Let's compare that to what is being done today under the existing Young Offenders Act. This is another example amongst many others that the Minister could have heard this evening and which contradicts what she says in her letter.
Let's compare with the existing system. I hope you will remember Justin. As shown in that example, the federal Minister's reform only puts off till later the rehabilitation problems of the teenager. Rehabilitation therapy cannot be started until he reaches 16 whereas such a program could have been undertaken much earlier.
The federal reform's flaw lies in the fact that it establishes a system of cascading measures where one cannot take a measure appropriate for the youth until there are repeat offences and the commission of a violent act. Only committal to custody can keep him off the streets and away from the criminal environment and give him the time he needs to think his behaviour over. The more one waits to adopt such a measure, the smaller his chance of rehabilitation.
The federal reform does not allow the right measure to be taken at the right time, before the situation becomes uncontrollable. That principle which is well-known by parents is the fundamental key to a youth's rehabilitation. When the tribunal imposes a sentence, it should have discretionary power to impose the appropriate measure. It is preferable to impose a period of at least two-month of custody at age 14 rather than a period of one year of custody at 16.
The federal Minister refuses to grant such a discretionary power to the tribunals claiming that youth custody rate is too high in Canada. It is the case in several provinces but not in Quebec where the custody rate is the lowest, because our tribunals know how to apply this measure at the right time when it is required.
The bill as it is written is not good in a case like Justin's, because at the present time, as soon as Justin commits a first offence, after an assessment of his case, he can be put in custody whereas with the new system of repeat offending and warnings, it will not be possible. It is not only because he is being put in custody relatively early that we do not agree with this bill but also the fact that the timing is wrong. You are not giving those who apply the law the freedom to do so as they deem appropriate.
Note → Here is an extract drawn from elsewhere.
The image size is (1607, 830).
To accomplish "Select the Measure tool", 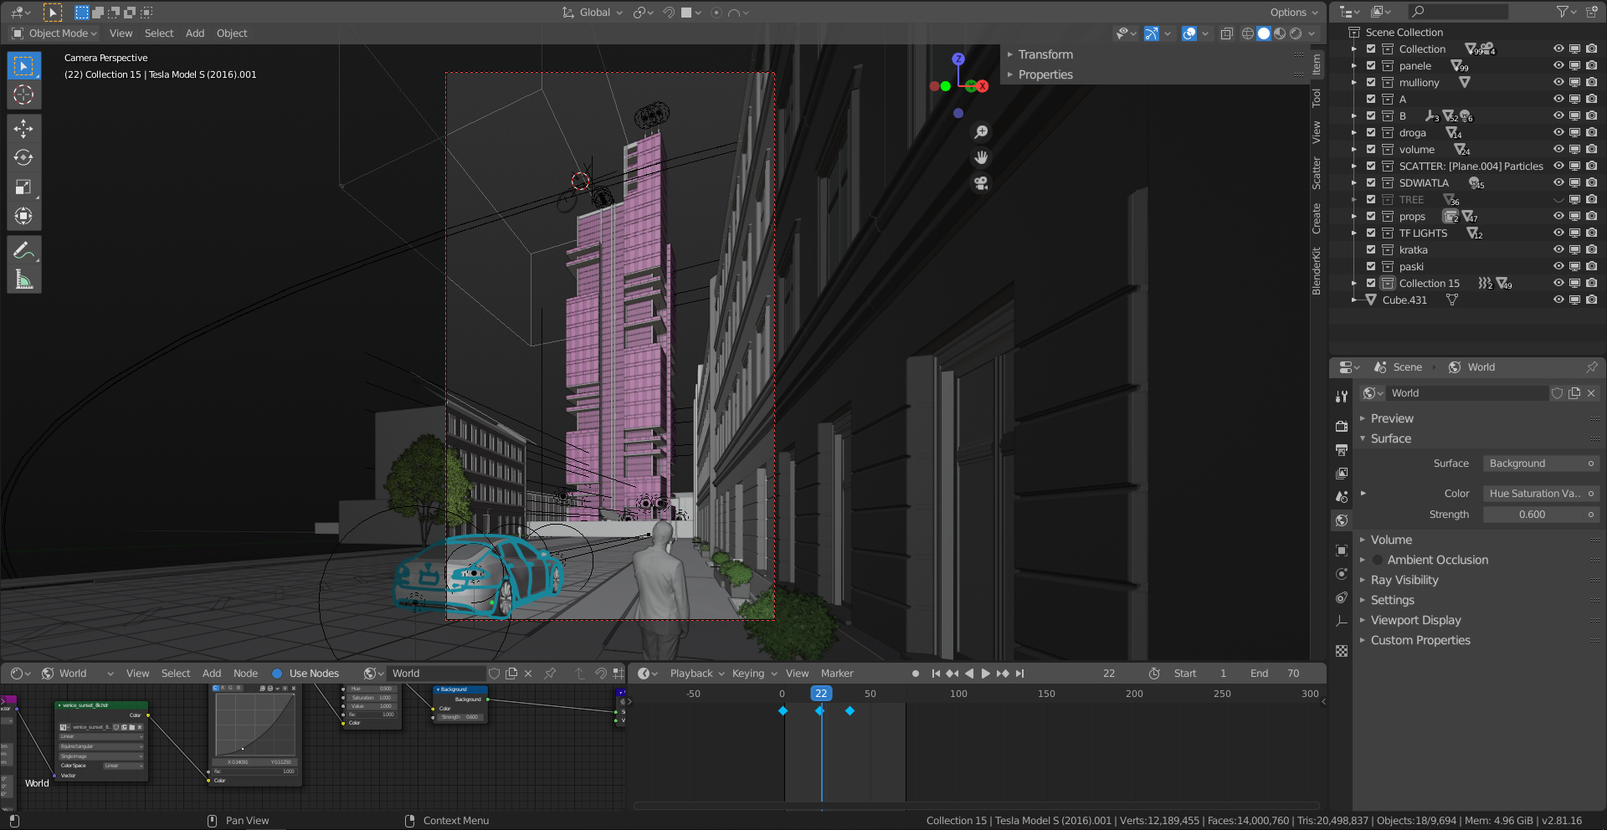I will click(x=23, y=279).
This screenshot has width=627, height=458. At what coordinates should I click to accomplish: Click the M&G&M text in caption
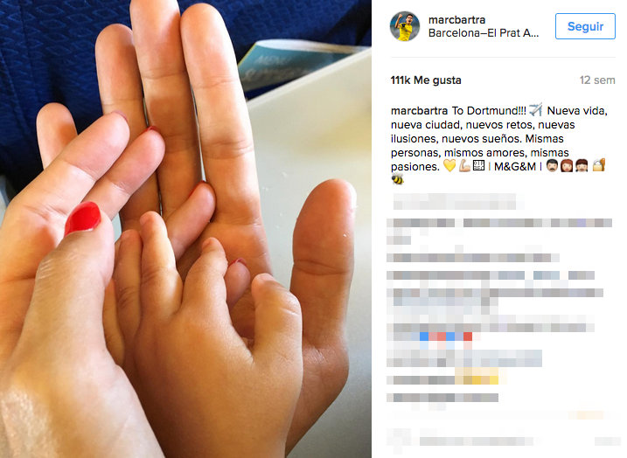pyautogui.click(x=515, y=166)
In the case I have just described, Justin will receive his first custodial sentence at age 16; he will get probably a year, perhaps more, when we could have intervened earlier, when he was 13 or even 12. It all depends on what he did. We could have placed him in custody, take him out of his family, which was the problem. His family had no control over him. Also, he had to be taken out of his street gang, which was up to mischief all day long. By taking him out of that environment, by taking him out of his family and by getting him off the street, something could have been done. We could have tried to address his special needs and help his reintegration into society. Bill C-3 will not allow that. This is another example that should have been brought to the attention of the Minister. She should have cooperated better to try to understand what she is doing with such a bill. She should have seen that, in reality...
The Chair: I didn't mean to interrupt your flow there, but I have heard rumours that someone might be prepared to adjourn this evening. You're exactly halfway through the ten hours of your eloquent dissertation, so it might be a nice time to turn a page.
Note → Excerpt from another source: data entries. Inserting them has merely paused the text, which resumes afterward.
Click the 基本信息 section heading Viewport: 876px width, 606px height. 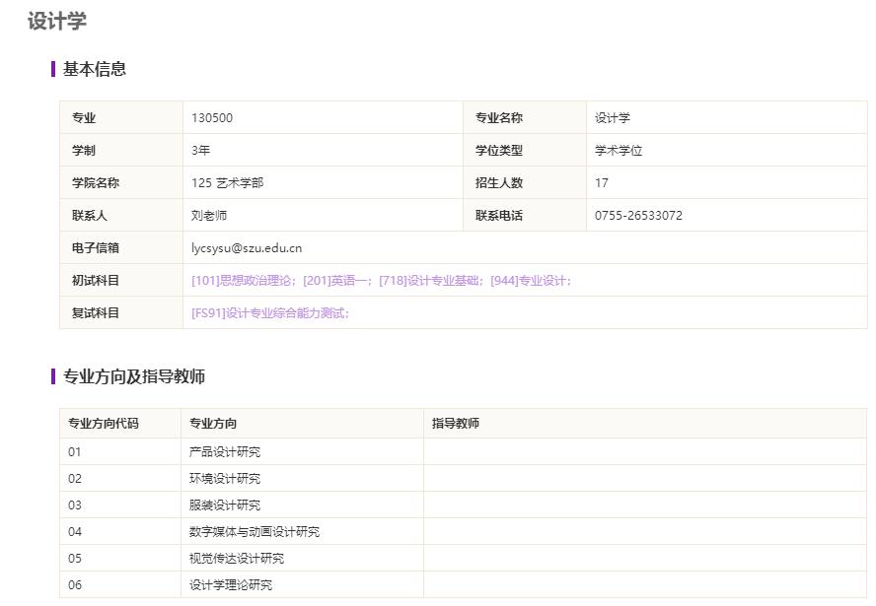pos(95,69)
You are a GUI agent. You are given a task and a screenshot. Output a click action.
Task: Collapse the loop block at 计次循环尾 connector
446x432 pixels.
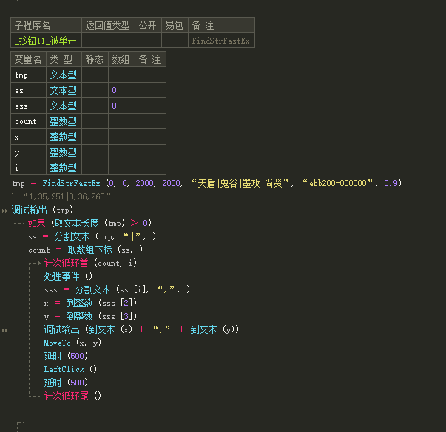(35, 396)
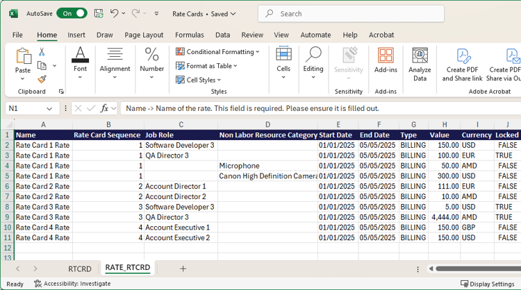
Task: Open the Formulas ribbon tab
Action: [189, 35]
I would be prepared to entertain such a motion if I saw it.
Mr. Paul DeVillers: So moved.
Mr. Jacques Saada: They all walk out at the same time.
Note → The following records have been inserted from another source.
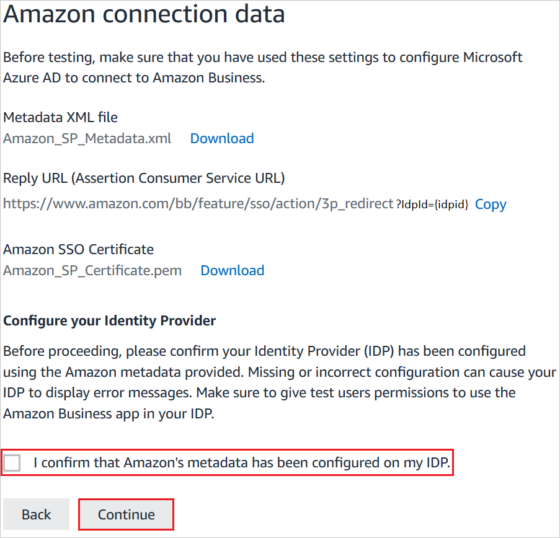The width and height of the screenshot is (560, 538).
Task: Click the Copy link beside the IdpId parameter
Action: click(490, 204)
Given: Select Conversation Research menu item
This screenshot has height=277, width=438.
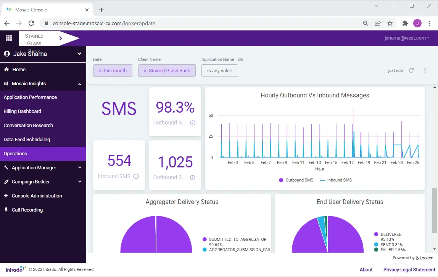Looking at the screenshot, I should coord(28,126).

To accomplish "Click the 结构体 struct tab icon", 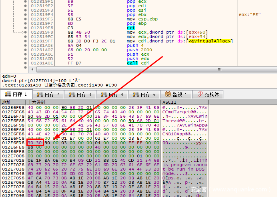I will [x=199, y=94].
Mr. Michel Bellehumeur: Mr. Chairman, I have no objection to us adjourning now as long as I can continue at our next meeting. I understand that I will have five hours left and I intend to use them all.
The Chair: It's understood that when we resume tomorrow at 3:30 at a location in the West Block to be determined, you will in fact have the floor, Monsieur Bellehumeur. I'm sure all of us won't sleep tonight, anticipating what new information you might provide.
Thank you very much. We are adjourned.